What needs to be done: From the line below that contains "Task: Click athlete name JURT Anna" to the line that contains "Click the 4M volume axis label", repeat every line exactly, both ends included, and nothing else.

——

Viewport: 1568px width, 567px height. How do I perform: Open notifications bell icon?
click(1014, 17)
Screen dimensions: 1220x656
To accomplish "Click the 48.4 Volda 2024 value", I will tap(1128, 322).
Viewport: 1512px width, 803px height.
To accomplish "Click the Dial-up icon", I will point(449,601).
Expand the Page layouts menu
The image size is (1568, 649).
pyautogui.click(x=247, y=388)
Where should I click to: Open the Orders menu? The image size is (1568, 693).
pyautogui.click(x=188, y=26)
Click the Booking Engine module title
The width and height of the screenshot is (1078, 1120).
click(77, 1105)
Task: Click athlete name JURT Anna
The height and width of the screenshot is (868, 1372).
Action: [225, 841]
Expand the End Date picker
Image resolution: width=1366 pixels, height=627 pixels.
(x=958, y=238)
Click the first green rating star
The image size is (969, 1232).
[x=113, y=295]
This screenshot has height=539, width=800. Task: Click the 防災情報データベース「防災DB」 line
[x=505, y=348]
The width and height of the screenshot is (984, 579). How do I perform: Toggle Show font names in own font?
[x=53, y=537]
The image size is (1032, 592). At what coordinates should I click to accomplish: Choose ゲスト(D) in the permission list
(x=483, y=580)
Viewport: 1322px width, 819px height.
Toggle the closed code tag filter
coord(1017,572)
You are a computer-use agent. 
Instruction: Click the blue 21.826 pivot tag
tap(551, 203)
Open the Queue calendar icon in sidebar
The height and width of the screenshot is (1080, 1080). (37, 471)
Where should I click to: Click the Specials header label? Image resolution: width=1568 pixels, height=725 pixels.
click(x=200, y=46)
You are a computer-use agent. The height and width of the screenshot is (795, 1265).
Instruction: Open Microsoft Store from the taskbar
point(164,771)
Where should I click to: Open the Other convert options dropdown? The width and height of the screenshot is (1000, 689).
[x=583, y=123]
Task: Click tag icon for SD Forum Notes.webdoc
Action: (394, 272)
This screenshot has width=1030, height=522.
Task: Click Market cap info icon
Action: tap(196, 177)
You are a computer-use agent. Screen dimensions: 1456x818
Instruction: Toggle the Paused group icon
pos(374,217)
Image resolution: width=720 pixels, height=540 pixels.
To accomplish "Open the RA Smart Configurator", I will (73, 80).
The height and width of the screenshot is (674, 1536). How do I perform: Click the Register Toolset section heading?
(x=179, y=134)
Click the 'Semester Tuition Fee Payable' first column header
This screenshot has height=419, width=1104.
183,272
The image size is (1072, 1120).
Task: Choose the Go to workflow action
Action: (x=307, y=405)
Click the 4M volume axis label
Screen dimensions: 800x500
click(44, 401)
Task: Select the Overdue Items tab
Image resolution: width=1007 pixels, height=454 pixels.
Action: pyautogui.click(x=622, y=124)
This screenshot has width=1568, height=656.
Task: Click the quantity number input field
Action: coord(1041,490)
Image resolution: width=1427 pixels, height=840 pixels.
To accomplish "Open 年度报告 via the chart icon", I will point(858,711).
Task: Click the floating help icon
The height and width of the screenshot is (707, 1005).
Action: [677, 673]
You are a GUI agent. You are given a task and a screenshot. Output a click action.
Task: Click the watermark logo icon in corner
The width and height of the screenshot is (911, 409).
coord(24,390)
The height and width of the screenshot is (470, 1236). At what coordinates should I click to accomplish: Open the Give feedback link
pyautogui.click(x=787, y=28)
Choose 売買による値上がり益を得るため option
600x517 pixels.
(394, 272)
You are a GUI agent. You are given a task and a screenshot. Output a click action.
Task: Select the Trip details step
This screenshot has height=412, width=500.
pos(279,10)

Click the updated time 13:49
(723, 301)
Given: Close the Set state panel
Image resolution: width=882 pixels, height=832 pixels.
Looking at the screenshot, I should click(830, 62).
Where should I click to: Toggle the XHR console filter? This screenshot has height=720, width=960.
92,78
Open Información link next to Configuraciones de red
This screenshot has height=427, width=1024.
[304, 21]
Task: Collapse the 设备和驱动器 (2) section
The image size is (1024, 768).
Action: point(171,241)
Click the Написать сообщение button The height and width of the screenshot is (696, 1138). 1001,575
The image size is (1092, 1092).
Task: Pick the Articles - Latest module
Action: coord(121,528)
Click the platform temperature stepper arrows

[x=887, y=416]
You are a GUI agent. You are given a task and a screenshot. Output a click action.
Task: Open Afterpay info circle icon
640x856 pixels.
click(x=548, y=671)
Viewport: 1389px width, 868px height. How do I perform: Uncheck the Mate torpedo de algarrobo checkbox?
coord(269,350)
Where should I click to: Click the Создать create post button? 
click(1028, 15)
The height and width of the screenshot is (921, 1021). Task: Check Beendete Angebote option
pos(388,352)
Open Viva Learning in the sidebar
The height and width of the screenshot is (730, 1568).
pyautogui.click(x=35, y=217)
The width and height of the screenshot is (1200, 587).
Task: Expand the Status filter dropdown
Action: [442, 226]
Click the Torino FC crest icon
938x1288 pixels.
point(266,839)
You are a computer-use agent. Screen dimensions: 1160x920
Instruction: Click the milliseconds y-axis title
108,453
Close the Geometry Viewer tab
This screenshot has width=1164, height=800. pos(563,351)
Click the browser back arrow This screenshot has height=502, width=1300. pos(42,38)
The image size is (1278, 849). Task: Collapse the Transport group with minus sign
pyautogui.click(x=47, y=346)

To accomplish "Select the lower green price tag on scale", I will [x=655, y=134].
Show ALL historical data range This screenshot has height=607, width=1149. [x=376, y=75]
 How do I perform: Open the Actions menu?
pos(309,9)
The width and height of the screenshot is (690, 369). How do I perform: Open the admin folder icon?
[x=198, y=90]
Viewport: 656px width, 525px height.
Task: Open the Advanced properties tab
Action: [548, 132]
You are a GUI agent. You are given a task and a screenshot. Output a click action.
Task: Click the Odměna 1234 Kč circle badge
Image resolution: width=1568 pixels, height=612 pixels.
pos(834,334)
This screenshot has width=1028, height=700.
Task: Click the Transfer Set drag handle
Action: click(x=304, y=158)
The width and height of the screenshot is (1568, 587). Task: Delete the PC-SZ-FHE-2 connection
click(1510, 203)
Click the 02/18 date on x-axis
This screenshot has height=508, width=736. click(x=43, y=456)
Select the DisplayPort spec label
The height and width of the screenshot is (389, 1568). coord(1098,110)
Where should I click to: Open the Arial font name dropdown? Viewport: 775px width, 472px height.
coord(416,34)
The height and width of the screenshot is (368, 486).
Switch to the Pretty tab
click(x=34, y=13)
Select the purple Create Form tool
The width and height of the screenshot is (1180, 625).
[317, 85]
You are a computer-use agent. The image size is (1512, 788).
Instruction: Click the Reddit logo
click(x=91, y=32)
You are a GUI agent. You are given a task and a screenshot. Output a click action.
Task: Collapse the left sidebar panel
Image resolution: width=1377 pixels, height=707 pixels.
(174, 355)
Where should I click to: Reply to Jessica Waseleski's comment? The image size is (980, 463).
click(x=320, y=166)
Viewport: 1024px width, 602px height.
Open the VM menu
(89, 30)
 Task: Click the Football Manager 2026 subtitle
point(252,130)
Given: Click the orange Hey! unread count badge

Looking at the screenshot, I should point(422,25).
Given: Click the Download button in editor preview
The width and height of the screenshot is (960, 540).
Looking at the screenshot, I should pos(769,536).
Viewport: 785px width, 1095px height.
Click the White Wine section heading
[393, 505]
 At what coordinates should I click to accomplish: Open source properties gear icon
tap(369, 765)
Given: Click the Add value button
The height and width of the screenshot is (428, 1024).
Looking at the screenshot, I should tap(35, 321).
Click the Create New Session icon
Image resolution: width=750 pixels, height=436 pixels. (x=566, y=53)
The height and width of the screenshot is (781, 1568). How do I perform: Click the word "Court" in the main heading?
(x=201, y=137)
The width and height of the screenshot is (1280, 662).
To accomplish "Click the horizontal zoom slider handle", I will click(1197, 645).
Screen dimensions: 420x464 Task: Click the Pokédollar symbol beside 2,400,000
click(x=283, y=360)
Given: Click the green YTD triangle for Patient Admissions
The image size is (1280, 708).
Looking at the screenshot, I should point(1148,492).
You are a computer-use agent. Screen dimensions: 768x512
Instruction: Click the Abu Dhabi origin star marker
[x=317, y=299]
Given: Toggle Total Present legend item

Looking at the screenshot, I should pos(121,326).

——

Task result:
Task: Click athlete name JURT Anna
The height and width of the screenshot is (868, 1372).
Action: [225, 841]
Expand the End Date picker
Image resolution: width=1366 pixels, height=627 pixels.
(x=958, y=238)
Click the first green rating star
The image size is (969, 1232).
[x=113, y=295]
This screenshot has height=539, width=800. Task: Click the 防災情報データベース「防災DB」 line
[x=505, y=348]
The width and height of the screenshot is (984, 579). How do I perform: Toggle Show font names in own font?
[x=53, y=537]
The image size is (1032, 592). At what coordinates should I click to accomplish: Choose ゲスト(D) in the permission list
(x=483, y=580)
Viewport: 1322px width, 819px height.
Toggle the closed code tag filter
coord(1017,572)
You are a computer-use agent. 
Instruction: Click the blue 21.826 pivot tag
tap(551, 203)
Open the Queue calendar icon in sidebar
The height and width of the screenshot is (1080, 1080). (37, 471)
Where should I click to: Click the Specials header label? Image resolution: width=1568 pixels, height=725 pixels.
click(x=200, y=46)
You are a computer-use agent. The height and width of the screenshot is (795, 1265).
Instruction: Open Microsoft Store from the taskbar
point(164,771)
Where should I click to: Open the Other convert options dropdown? The width and height of the screenshot is (1000, 689).
[x=583, y=123]
Task: Click tag icon for SD Forum Notes.webdoc
Action: (394, 272)
This screenshot has width=1030, height=522.
Task: Click Market cap info icon
Action: tap(196, 177)
You are a computer-use agent. Screen dimensions: 1456x818
Instruction: Toggle the Paused group icon
pos(374,217)
Image resolution: width=720 pixels, height=540 pixels.
To accomplish "Open the RA Smart Configurator", I will (73, 80).
The height and width of the screenshot is (674, 1536). How do I perform: Click the Register Toolset section heading?
(x=179, y=134)
Click the 'Semester Tuition Fee Payable' first column header
This screenshot has height=419, width=1104.
183,272
The image size is (1072, 1120).
Task: Choose the Go to workflow action
Action: (x=307, y=405)
Click the 4M volume axis label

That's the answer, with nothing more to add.